→ **WHAT YOU SHOULD DO**:
Convert the lines of the records below into a numbered list, skipping any blank lines.

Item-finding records
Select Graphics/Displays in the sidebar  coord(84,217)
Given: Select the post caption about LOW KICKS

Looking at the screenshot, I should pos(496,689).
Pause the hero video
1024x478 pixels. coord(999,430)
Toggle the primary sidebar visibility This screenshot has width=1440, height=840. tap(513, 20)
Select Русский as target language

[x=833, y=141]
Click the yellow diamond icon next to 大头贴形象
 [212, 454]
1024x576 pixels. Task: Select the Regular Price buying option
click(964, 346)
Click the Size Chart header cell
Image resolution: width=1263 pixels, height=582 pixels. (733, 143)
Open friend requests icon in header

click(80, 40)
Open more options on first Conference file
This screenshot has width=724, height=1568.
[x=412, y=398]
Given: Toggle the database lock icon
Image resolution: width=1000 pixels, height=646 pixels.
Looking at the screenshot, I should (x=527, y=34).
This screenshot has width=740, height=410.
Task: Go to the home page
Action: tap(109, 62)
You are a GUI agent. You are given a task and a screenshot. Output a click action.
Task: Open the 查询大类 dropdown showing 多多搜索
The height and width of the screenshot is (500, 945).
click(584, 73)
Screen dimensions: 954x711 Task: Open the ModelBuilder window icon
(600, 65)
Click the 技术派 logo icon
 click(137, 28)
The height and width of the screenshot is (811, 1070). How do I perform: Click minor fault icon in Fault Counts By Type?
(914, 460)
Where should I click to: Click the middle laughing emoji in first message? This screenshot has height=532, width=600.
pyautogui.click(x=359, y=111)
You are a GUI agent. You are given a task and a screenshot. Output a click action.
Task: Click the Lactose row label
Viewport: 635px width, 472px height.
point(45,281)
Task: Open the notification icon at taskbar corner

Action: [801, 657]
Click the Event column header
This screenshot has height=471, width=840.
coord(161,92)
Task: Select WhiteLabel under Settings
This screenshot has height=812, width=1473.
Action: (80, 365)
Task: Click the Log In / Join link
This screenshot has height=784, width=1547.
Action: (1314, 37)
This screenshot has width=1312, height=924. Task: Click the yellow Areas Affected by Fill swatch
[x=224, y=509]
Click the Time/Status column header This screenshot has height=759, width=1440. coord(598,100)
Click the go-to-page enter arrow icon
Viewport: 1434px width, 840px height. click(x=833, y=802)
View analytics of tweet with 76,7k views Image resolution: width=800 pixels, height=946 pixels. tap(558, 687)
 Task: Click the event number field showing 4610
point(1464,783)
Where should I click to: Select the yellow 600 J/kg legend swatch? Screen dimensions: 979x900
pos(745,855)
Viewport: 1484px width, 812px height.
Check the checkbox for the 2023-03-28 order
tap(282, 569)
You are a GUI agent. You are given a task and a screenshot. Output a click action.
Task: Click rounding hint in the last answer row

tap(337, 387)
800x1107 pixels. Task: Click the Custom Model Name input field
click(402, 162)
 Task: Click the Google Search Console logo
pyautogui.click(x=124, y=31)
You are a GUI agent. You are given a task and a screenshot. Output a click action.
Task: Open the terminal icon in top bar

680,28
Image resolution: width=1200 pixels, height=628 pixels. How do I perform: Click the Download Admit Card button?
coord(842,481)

→ **SOLVED EXERCISE**:
1. Select Graphics/Displays in the sidebar  coord(84,217)
2. Given: Select the post caption about LOW KICKS
3. Looking at the screenshot, I should pos(496,689).
4. Pause the hero video
5. 1024x478 pixels. coord(999,430)
6. Toggle the primary sidebar visibility This screenshot has width=1440, height=840. tap(513, 20)
7. Select Русский as target language
8. [x=833, y=141]
9. Click the yellow diamond icon next to 大头贴形象
10.  [212, 454]
11. 1024x576 pixels. Task: Select the Regular Price buying option
12. click(964, 346)
13. Click the Size Chart header cell
14. Image resolution: width=1263 pixels, height=582 pixels. (733, 143)
15. Open friend requests icon in header
16. click(80, 40)
17. Open more options on first Conference file
18. This screenshot has width=724, height=1568.
19. [x=412, y=398]
20. Given: Toggle the database lock icon
21. Image resolution: width=1000 pixels, height=646 pixels.
22. Looking at the screenshot, I should (x=527, y=34).
23. This screenshot has width=740, height=410.
24. Task: Go to the home page
25. Action: tap(109, 62)
26. You are a GUI agent. You are given a task and a screenshot. Output a click action.
27. Task: Open the 查询大类 dropdown showing 多多搜索
28. The height and width of the screenshot is (500, 945).
29. click(584, 73)
30. Screen dimensions: 954x711 Task: Open the ModelBuilder window icon
31. (600, 65)
32. Click the 技术派 logo icon
33.  click(137, 28)
34. The height and width of the screenshot is (811, 1070). How do I perform: Click minor fault icon in Fault Counts By Type?
35. (914, 460)
36. Where should I click to: Click the middle laughing emoji in first message? This screenshot has height=532, width=600.
37. pyautogui.click(x=359, y=111)
38. You are a GUI agent. You are given a task and a screenshot. Output a click action.
39. Task: Click the Lactose row label
40. Viewport: 635px width, 472px height.
41. point(45,281)
42. Task: Open the notification icon at taskbar corner
43. Action: [801, 657]
44. Click the Event column header
45. This screenshot has height=471, width=840.
46. coord(161,92)
47. Task: Select WhiteLabel under Settings
48. This screenshot has height=812, width=1473.
49. Action: (80, 365)
50. Task: Click the Log In / Join link
51. This screenshot has height=784, width=1547.
52. Action: (1314, 37)
53. This screenshot has width=1312, height=924. Task: Click the yellow Areas Affected by Fill swatch
54. [x=224, y=509]
55. Click the Time/Status column header This screenshot has height=759, width=1440. coord(598,100)
56. Click the go-to-page enter arrow icon
57. Viewport: 1434px width, 840px height. click(x=833, y=802)
58. View analytics of tweet with 76,7k views Image resolution: width=800 pixels, height=946 pixels. tap(558, 687)
59.  Task: Click the event number field showing 4610
60. point(1464,783)
61. Where should I click to: Select the yellow 600 J/kg legend swatch? Screen dimensions: 979x900
62. pos(745,855)
63. Viewport: 1484px width, 812px height.
64. Check the checkbox for the 2023-03-28 order
65. tap(282, 569)
66. You are a GUI agent. You are given a task and a screenshot. Output a click action.
67. Task: Click rounding hint in the last answer row
68. tap(337, 387)
69. 800x1107 pixels. Task: Click the Custom Model Name input field
70. click(402, 162)
71.  Task: Click the Google Search Console logo
72. pyautogui.click(x=124, y=31)
73. You are a GUI agent. You are given a task and a screenshot. Output a click action.
74. Task: Open the terminal icon in top bar
75. 680,28
76. Image resolution: width=1200 pixels, height=628 pixels. How do I perform: Click the Download Admit Card button?
77. coord(842,481)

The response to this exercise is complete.